Wednesday, March 5, 2008

You've Been Dobbs'ed

There's a new word that needs adding to Webster's Dictionary this year, and that word is "dobbs'ed." The word simply means that you have watched a news program and mistook an editorial comment for news. The essence of being dobbs'ed is that the program is ostensibly a fair and balanced news program, not an editorial show. Thus, the mistake is no fault of your own, but rather the fault of the obsession with politically-minded news shows promulgated by the 24-hour news market.

The origin of the word is CNN's celebrated journalist Lou Dobbs. On April 15, 2005, Lou Dobbs reported on his show Lou Dobbs Tonight that the migration of illegal Mexican immigrants across the Mexican-American border in Texas had caused an increase in cases of leprosy in the United States. This was not a small increase. Dobbs reported some 7,000 new cases of leprosy caused by illegally migrating Mexicans in the past three years (2002-2005). Expendable to Dobbs, apparently, was the truth. In fact, only some 150 cases of leprosy had been reported in the United States during that three-year period. The 7,000 cases Lou Dobbs reported was the number of leprosy cases reported in the United States overall over the last 30 years (not 3 years)! What's more, there's no link whatsoever, except for the one fabricated by Dobbs, to Mexican immigrants, much less illegal Mexican immigrants!

What actually happened here is readily apparent. Dobbs managed to get the numbers wrong and magically link the falsified numbers to a fabricated demographic in order to propogate his own political agenda. Not surprisingly, Dobbs is a well-known and outspoken critic of Mexican immigration. He openly supports programs like the Minutemen Project in Texas, and is against amnesty or path to citizenship proposals for Mexican immigrants. This was no mistake. This was an open and brazen fabrication by an established journalist in an effort to support a political agenda during prime time on a nationally recognized and celebrated all-news channel. Lou Dobbs is as dishonest as his facts are wrong. Remarkably, Dobbs's wife is a Mexican-American (and was arrested, no less, for carrying a loaded weapon into an airport)!

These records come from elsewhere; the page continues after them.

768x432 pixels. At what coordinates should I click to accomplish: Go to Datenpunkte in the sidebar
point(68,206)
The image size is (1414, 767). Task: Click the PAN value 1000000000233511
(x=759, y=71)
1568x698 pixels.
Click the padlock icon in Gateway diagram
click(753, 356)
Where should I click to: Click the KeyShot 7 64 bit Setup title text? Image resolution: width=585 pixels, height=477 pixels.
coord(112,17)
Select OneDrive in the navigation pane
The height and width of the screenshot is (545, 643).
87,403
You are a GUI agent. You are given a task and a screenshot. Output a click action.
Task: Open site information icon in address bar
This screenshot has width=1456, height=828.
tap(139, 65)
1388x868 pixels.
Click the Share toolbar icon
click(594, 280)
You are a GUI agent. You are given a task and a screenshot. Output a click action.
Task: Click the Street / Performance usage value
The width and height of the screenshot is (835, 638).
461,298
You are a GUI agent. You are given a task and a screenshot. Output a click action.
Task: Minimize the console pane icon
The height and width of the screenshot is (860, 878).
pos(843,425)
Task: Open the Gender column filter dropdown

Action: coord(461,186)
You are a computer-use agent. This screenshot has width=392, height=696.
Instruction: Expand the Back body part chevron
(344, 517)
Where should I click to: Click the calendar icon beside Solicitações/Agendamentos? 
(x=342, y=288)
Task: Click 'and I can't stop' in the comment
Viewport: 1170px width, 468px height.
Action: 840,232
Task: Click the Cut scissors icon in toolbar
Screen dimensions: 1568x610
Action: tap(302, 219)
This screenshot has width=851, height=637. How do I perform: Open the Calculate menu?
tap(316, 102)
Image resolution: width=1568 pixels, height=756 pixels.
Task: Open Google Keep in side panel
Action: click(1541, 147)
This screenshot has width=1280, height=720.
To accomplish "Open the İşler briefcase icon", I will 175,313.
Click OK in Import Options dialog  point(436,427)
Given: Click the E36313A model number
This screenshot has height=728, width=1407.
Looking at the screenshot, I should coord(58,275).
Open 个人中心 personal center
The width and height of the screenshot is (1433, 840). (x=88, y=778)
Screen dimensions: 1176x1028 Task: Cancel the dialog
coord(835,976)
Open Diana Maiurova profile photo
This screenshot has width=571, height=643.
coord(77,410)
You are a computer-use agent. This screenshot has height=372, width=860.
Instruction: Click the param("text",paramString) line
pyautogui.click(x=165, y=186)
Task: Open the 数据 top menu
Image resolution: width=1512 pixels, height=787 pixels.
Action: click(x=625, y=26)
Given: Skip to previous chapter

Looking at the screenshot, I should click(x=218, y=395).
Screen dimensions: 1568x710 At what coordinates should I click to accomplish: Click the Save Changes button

But what really frosts me is that Dobbs, though criticized, never missed a day of work. He was never censured and never suspended by CNN. His fabrication, though causing a stir among critics of the show, was never really questioned. How could an established news program make such a mistake? Where did the link to illegal Mexican immigrants come from? Isn't there something wrong with a journalist fabricating reports to advance a political agenda?

And finally, why the double standard? On April 4, 2007 (something about April apparently), Don Imus was suspended and kicked off the air altogether shortly thereafter for racially disparaging comments about the Rutgers women's basketball team. While inexusable in its own right, Imus's show is a long-standing political satire show. Imus is a essentially a smart and politically savvy comedian! Dobbs is apparently a journalist! Shouldn't a complete fabrication on a news program by an established journalist be a more serious offense than insensitive comments of a comedian? Isn't Dobbs charging illegal immigrants from Mexico with transporting a deadly disease to the country equally as racially insensitive as Imus's comment?

Which brings me to another problem with Dobbs. While we are not encouraged to take Imus's show seriously -- it's held out as purely as entertainment -- Lou Dobbs is held out to the public as a fair and balanced news program. While it's plainly editorial to me and many other people (including, CNN I think they would admit if pressed), there are no doubt tens of thousands of Americans who tune in nightly to Dobbs and believe they are watching news. And that's the most offensive part about Dobbs's lies. He knows exactly what he is doing when feeds a racist line to viewers who are looking for the statistic to back up their already xenophobic outlook on the Mexican immigration issue. I have little doubt that the next day all across the country, in coffee shops and by water coolers everywhere, some poor sap was quoting Dobbs and the fabricated leprosy issue as reason enough to send every brown Mexican home and keep all the rest out. You, my friend, have been dobbs'ed.